=== Work required ===
Give back exactly the lines of the entries below from the line with "Task: Click the green circle toolbar icon" to the line with "Open the dnsmasq image link", inclusive, and only those.

Dataset entries:
┄┄┄┄┄┄┄┄┄┄┄┄┄┄┄┄┄┄┄┄

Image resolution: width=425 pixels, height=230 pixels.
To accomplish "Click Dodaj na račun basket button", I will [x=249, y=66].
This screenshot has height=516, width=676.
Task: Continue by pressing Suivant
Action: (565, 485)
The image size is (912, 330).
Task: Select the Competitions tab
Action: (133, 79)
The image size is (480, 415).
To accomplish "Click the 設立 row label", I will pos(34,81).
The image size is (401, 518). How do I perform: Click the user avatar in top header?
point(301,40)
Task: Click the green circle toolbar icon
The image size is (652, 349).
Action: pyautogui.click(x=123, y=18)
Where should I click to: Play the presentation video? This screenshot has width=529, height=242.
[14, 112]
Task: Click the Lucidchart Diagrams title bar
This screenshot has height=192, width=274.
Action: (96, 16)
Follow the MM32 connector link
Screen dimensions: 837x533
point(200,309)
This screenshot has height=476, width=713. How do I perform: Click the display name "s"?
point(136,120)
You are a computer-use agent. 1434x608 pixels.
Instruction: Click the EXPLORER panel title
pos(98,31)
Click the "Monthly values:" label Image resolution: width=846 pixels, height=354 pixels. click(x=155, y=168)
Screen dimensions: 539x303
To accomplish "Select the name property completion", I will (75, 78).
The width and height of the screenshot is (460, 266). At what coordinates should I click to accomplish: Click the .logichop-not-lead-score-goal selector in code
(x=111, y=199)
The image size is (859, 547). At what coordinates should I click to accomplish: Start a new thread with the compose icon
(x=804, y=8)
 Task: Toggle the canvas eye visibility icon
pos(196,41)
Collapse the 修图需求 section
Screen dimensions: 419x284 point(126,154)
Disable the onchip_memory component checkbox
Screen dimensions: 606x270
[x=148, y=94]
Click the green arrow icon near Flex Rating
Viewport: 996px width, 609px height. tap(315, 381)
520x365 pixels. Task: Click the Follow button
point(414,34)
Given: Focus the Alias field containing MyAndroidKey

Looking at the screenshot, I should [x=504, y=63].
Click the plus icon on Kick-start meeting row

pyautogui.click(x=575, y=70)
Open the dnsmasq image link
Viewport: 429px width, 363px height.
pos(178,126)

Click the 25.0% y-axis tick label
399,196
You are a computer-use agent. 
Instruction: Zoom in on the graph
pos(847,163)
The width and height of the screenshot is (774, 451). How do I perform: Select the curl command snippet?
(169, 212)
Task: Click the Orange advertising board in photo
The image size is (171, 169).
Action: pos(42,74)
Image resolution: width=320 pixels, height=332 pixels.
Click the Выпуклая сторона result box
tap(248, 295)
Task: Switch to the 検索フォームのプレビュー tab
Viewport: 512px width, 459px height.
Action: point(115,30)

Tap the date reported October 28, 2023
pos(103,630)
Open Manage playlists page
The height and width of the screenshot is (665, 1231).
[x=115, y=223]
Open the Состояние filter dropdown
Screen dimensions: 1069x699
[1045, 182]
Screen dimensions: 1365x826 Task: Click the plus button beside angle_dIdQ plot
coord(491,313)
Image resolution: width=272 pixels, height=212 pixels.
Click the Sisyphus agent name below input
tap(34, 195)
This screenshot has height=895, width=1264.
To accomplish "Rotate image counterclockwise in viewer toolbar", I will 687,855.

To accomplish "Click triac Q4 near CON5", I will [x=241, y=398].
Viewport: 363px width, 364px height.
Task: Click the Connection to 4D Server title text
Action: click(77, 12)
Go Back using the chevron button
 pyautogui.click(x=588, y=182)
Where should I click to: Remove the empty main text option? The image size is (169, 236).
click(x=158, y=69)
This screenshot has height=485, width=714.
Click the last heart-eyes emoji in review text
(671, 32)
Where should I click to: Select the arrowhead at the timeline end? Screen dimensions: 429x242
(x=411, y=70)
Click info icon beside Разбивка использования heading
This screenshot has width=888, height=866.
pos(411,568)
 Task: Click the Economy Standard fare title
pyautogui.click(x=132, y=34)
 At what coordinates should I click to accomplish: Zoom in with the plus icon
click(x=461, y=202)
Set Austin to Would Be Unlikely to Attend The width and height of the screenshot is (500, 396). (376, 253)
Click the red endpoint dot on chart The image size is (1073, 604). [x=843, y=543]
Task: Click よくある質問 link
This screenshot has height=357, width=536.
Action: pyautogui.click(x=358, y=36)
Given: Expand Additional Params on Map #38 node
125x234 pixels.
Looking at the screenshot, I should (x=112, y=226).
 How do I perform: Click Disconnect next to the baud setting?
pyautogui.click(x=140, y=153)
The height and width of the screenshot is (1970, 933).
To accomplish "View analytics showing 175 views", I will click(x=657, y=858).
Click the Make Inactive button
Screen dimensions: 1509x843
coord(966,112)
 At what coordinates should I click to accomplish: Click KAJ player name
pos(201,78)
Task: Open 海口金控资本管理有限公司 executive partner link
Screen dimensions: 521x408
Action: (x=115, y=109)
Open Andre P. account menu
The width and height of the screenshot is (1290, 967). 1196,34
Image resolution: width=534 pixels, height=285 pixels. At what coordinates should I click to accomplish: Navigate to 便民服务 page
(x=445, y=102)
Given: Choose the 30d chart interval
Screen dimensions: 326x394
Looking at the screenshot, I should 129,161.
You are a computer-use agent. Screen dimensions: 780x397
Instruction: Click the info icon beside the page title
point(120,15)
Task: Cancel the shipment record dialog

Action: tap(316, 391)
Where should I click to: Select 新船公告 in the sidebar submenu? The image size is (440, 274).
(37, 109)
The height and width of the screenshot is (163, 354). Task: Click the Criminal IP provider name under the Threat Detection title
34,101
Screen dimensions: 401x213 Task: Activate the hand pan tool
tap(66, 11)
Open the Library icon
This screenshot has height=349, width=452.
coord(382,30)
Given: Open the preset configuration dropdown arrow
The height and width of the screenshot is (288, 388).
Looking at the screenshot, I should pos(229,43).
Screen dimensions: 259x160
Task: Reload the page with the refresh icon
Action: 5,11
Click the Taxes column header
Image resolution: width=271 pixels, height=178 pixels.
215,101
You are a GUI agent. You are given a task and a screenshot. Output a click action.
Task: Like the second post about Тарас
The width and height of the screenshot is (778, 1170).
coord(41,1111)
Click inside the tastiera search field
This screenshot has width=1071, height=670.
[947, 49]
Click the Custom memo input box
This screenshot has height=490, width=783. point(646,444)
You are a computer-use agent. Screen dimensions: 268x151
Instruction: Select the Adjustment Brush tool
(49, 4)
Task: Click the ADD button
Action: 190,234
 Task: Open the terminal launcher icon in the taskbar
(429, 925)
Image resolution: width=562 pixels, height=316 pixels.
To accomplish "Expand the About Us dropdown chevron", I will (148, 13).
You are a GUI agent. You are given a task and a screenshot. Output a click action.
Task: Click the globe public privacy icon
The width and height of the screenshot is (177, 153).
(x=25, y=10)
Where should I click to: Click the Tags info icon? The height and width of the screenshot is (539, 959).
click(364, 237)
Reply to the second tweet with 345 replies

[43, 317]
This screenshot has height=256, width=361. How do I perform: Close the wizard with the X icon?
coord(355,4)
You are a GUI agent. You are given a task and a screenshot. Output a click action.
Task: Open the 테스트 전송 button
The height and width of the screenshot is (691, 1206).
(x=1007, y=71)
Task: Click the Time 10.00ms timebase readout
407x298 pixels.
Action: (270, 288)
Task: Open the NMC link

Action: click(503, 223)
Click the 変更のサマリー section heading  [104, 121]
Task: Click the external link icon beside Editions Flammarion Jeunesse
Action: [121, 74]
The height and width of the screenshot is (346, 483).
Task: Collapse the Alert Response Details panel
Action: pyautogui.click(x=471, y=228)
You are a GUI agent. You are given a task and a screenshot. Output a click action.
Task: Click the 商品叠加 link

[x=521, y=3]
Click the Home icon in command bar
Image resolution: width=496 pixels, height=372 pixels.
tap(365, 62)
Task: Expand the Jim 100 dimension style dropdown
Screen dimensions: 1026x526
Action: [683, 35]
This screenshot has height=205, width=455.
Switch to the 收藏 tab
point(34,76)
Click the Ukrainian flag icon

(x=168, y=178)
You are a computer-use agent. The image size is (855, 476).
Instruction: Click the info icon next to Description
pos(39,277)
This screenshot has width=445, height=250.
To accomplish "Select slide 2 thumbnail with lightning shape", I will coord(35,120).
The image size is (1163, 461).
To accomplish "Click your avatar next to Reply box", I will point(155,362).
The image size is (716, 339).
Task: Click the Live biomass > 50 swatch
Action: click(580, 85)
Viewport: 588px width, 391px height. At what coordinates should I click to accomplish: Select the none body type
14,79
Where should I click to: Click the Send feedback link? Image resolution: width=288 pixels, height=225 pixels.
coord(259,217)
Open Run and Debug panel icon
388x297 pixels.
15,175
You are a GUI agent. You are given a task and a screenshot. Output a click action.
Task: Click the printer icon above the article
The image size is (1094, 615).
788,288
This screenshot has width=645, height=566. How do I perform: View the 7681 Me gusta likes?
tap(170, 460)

┄┄┄┄┄┄┄┄┄┄┄┄┄┄┄┄┄┄┄┄

=== Expected answer ===
Task: Click the green circle toolbar icon
The image size is (652, 349).
Action: pyautogui.click(x=123, y=18)
Where should I click to: Play the presentation video? This screenshot has width=529, height=242.
[14, 112]
Task: Click the Lucidchart Diagrams title bar
This screenshot has height=192, width=274.
Action: (96, 16)
Follow the MM32 connector link
Screen dimensions: 837x533
point(200,309)
This screenshot has height=476, width=713. How do I perform: Click the display name "s"?
point(136,120)
You are a computer-use agent. 1434x608 pixels.
Instruction: Click the EXPLORER panel title
pos(98,31)
Click the "Monthly values:" label Image resolution: width=846 pixels, height=354 pixels. click(x=155, y=168)
Screen dimensions: 539x303
To accomplish "Select the name property completion", I will (75, 78).
The width and height of the screenshot is (460, 266). At what coordinates should I click to accomplish: Click the .logichop-not-lead-score-goal selector in code
(x=111, y=199)
The image size is (859, 547). At what coordinates should I click to accomplish: Start a new thread with the compose icon
(x=804, y=8)
 Task: Toggle the canvas eye visibility icon
pos(196,41)
Collapse the 修图需求 section
Screen dimensions: 419x284 point(126,154)
Disable the onchip_memory component checkbox
Screen dimensions: 606x270
[x=148, y=94]
Click the green arrow icon near Flex Rating
Viewport: 996px width, 609px height. tap(315, 381)
520x365 pixels. Task: Click the Follow button
point(414,34)
Given: Focus the Alias field containing MyAndroidKey

Looking at the screenshot, I should [x=504, y=63].
Click the plus icon on Kick-start meeting row

pyautogui.click(x=575, y=70)
Open the dnsmasq image link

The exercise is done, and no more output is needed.